Excerpted data section start

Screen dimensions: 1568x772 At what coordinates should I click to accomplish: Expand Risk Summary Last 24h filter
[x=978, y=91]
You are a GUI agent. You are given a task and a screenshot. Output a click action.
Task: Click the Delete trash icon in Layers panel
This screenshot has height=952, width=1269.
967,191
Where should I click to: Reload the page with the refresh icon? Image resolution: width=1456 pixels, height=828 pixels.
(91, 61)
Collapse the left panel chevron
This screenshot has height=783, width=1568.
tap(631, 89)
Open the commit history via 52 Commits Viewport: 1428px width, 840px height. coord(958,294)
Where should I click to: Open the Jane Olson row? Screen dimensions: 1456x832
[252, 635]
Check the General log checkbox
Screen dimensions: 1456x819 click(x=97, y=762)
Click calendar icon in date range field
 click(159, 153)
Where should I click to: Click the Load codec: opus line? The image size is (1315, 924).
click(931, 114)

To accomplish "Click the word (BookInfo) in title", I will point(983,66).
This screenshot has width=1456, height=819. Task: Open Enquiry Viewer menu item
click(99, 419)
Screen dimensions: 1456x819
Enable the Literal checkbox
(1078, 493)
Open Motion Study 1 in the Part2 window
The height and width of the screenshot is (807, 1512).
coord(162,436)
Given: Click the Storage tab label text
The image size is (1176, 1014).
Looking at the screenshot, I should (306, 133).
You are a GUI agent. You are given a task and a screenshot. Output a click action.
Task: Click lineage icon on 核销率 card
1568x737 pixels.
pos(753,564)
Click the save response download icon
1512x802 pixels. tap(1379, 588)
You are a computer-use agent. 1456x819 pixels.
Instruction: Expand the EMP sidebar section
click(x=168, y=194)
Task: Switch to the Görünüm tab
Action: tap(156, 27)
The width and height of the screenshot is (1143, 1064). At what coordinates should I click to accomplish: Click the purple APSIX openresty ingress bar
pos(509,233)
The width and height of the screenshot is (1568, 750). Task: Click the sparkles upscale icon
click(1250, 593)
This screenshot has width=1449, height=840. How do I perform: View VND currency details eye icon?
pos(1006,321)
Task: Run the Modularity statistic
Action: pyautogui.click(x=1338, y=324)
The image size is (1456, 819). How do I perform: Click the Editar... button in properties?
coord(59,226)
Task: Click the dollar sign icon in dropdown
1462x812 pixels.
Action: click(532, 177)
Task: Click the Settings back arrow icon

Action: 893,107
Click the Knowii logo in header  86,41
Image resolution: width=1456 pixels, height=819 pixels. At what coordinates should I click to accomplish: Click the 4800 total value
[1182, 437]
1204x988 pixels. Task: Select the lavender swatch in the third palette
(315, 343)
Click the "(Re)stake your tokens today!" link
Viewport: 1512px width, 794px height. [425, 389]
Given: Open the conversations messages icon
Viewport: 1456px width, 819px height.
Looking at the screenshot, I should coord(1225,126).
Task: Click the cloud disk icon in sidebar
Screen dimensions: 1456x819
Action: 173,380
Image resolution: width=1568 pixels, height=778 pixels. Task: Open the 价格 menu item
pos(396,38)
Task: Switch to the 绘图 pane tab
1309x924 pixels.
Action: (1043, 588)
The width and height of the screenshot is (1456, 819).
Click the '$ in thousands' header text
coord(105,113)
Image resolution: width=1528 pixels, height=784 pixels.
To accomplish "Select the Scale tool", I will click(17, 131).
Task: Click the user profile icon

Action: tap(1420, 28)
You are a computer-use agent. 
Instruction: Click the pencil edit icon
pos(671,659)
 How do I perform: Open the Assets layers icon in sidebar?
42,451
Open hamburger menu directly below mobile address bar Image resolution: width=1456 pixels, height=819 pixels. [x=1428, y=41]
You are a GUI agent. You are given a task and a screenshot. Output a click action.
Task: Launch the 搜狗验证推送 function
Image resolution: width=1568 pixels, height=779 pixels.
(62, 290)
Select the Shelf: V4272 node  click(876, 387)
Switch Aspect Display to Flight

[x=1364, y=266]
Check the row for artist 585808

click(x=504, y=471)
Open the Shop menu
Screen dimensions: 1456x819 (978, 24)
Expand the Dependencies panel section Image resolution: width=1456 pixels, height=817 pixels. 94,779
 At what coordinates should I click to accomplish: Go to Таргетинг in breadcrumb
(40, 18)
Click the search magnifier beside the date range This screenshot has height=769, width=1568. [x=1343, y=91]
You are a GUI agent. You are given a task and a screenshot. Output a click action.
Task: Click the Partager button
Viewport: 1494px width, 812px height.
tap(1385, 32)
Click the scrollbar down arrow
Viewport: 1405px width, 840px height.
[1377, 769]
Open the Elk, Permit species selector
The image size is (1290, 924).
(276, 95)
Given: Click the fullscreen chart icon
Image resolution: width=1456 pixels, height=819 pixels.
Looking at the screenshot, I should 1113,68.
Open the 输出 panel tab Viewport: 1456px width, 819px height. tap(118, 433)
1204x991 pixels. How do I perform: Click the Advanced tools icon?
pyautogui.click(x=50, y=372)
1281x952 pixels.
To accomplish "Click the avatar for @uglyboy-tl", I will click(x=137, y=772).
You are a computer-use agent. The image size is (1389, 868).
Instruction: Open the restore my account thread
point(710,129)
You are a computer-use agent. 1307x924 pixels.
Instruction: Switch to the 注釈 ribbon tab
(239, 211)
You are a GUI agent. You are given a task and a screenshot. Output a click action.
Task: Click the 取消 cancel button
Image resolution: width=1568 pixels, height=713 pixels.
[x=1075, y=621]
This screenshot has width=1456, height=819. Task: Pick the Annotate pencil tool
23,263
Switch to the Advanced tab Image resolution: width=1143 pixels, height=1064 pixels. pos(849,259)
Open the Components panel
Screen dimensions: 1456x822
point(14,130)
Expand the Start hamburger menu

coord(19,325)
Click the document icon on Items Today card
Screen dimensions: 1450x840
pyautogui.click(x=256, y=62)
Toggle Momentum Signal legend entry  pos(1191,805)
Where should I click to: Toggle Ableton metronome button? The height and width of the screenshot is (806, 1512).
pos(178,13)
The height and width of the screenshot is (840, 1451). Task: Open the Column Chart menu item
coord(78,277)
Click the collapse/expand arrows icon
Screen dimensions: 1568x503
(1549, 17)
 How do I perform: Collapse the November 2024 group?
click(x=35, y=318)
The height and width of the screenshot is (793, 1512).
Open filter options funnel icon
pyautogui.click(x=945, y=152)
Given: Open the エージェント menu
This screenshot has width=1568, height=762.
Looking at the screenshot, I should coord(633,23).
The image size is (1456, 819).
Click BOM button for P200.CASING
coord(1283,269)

Excerpted data section end

Work item: Give back all the records above exactly as they were written.

Response to the task:
Screen dimensions: 1568x772 At what coordinates should I click to accomplish: Expand Risk Summary Last 24h filter
[x=978, y=91]
You are a GUI agent. You are given a task and a screenshot. Output a click action.
Task: Click the Delete trash icon in Layers panel
This screenshot has height=952, width=1269.
967,191
Where should I click to: Reload the page with the refresh icon? Image resolution: width=1456 pixels, height=828 pixels.
(91, 61)
Collapse the left panel chevron
This screenshot has height=783, width=1568.
tap(631, 89)
Open the commit history via 52 Commits Viewport: 1428px width, 840px height. coord(958,294)
Where should I click to: Open the Jane Olson row? Screen dimensions: 1456x832
[252, 635]
Check the General log checkbox
Screen dimensions: 1456x819 click(x=97, y=762)
Click calendar icon in date range field
 click(159, 153)
Where should I click to: Click the Load codec: opus line? The image size is (1315, 924).
click(931, 114)

To accomplish "Click the word (BookInfo) in title", I will point(983,66).
This screenshot has width=1456, height=819. Task: Open Enquiry Viewer menu item
click(99, 419)
Screen dimensions: 1456x819
Enable the Literal checkbox
(1078, 493)
Open Motion Study 1 in the Part2 window
The height and width of the screenshot is (807, 1512).
coord(162,436)
Given: Click the Storage tab label text
The image size is (1176, 1014).
Looking at the screenshot, I should (306, 133).
You are a GUI agent. You are given a task and a screenshot. Output a click action.
Task: Click lineage icon on 核销率 card
1568x737 pixels.
pos(753,564)
Click the save response download icon
1512x802 pixels. tap(1379, 588)
You are a computer-use agent. 1456x819 pixels.
Instruction: Expand the EMP sidebar section
click(x=168, y=194)
Task: Switch to the Görünüm tab
Action: tap(156, 27)
The width and height of the screenshot is (1143, 1064). At what coordinates should I click to accomplish: Click the purple APSIX openresty ingress bar
pos(509,233)
The width and height of the screenshot is (1568, 750). Task: Click the sparkles upscale icon
click(1250, 593)
This screenshot has width=1449, height=840. How do I perform: View VND currency details eye icon?
pos(1006,321)
Task: Run the Modularity statistic
Action: pyautogui.click(x=1338, y=324)
The image size is (1456, 819). How do I perform: Click the Editar... button in properties?
coord(59,226)
Task: Click the dollar sign icon in dropdown
1462x812 pixels.
Action: click(532, 177)
Task: Click the Settings back arrow icon

Action: 893,107
Click the Knowii logo in header  86,41
Image resolution: width=1456 pixels, height=819 pixels. At what coordinates should I click to accomplish: Click the 4800 total value
[1182, 437]
1204x988 pixels. Task: Select the lavender swatch in the third palette
(315, 343)
Click the "(Re)stake your tokens today!" link
Viewport: 1512px width, 794px height. [425, 389]
Given: Open the conversations messages icon
Viewport: 1456px width, 819px height.
Looking at the screenshot, I should coord(1225,126).
Task: Click the cloud disk icon in sidebar
Screen dimensions: 1456x819
Action: 173,380
Image resolution: width=1568 pixels, height=778 pixels. Task: Open the 价格 menu item
pos(396,38)
Task: Switch to the 绘图 pane tab
1309x924 pixels.
Action: (1043, 588)
The width and height of the screenshot is (1456, 819).
Click the '$ in thousands' header text
coord(105,113)
Image resolution: width=1528 pixels, height=784 pixels.
To accomplish "Select the Scale tool", I will click(17, 131).
Task: Click the user profile icon

Action: tap(1420, 28)
You are a computer-use agent. 
Instruction: Click the pencil edit icon
pos(671,659)
 How do I perform: Open the Assets layers icon in sidebar?
42,451
Open hamburger menu directly below mobile address bar Image resolution: width=1456 pixels, height=819 pixels. [x=1428, y=41]
You are a GUI agent. You are given a task and a screenshot. Output a click action.
Task: Launch the 搜狗验证推送 function
Image resolution: width=1568 pixels, height=779 pixels.
(62, 290)
Select the Shelf: V4272 node  click(876, 387)
Switch Aspect Display to Flight

[x=1364, y=266]
Check the row for artist 585808

click(x=504, y=471)
Open the Shop menu
Screen dimensions: 1456x819 (978, 24)
Expand the Dependencies panel section Image resolution: width=1456 pixels, height=817 pixels. 94,779
 At what coordinates should I click to accomplish: Go to Таргетинг in breadcrumb
(40, 18)
Click the search magnifier beside the date range This screenshot has height=769, width=1568. [x=1343, y=91]
You are a GUI agent. You are given a task and a screenshot. Output a click action.
Task: Click the Partager button
Viewport: 1494px width, 812px height.
tap(1385, 32)
Click the scrollbar down arrow
Viewport: 1405px width, 840px height.
[1377, 769]
Open the Elk, Permit species selector
The image size is (1290, 924).
(276, 95)
Given: Click the fullscreen chart icon
Image resolution: width=1456 pixels, height=819 pixels.
Looking at the screenshot, I should 1113,68.
Open the 输出 panel tab Viewport: 1456px width, 819px height. tap(118, 433)
1204x991 pixels. How do I perform: Click the Advanced tools icon?
pyautogui.click(x=50, y=372)
1281x952 pixels.
To accomplish "Click the avatar for @uglyboy-tl", I will click(x=137, y=772).
You are a computer-use agent. The image size is (1389, 868).
Instruction: Open the restore my account thread
point(710,129)
You are a computer-use agent. 1307x924 pixels.
Instruction: Switch to the 注釈 ribbon tab
(239, 211)
You are a GUI agent. You are given a task and a screenshot. Output a click action.
Task: Click the 取消 cancel button
Image resolution: width=1568 pixels, height=713 pixels.
[x=1075, y=621]
This screenshot has width=1456, height=819. Task: Pick the Annotate pencil tool
23,263
Switch to the Advanced tab Image resolution: width=1143 pixels, height=1064 pixels. pos(849,259)
Open the Components panel
Screen dimensions: 1456x822
point(14,130)
Expand the Start hamburger menu

coord(19,325)
Click the document icon on Items Today card
Screen dimensions: 1450x840
pyautogui.click(x=256, y=62)
Toggle Momentum Signal legend entry  pos(1191,805)
Where should I click to: Toggle Ableton metronome button? The height and width of the screenshot is (806, 1512).
pos(178,13)
The height and width of the screenshot is (840, 1451). Task: Open the Column Chart menu item
coord(78,277)
Click the collapse/expand arrows icon
Screen dimensions: 1568x503
(1549, 17)
 How do I perform: Collapse the November 2024 group?
click(x=35, y=318)
The height and width of the screenshot is (793, 1512).
Open filter options funnel icon
pyautogui.click(x=945, y=152)
Given: Open the エージェント menu
This screenshot has width=1568, height=762.
Looking at the screenshot, I should coord(633,23).
The image size is (1456, 819).
Click BOM button for P200.CASING
coord(1283,269)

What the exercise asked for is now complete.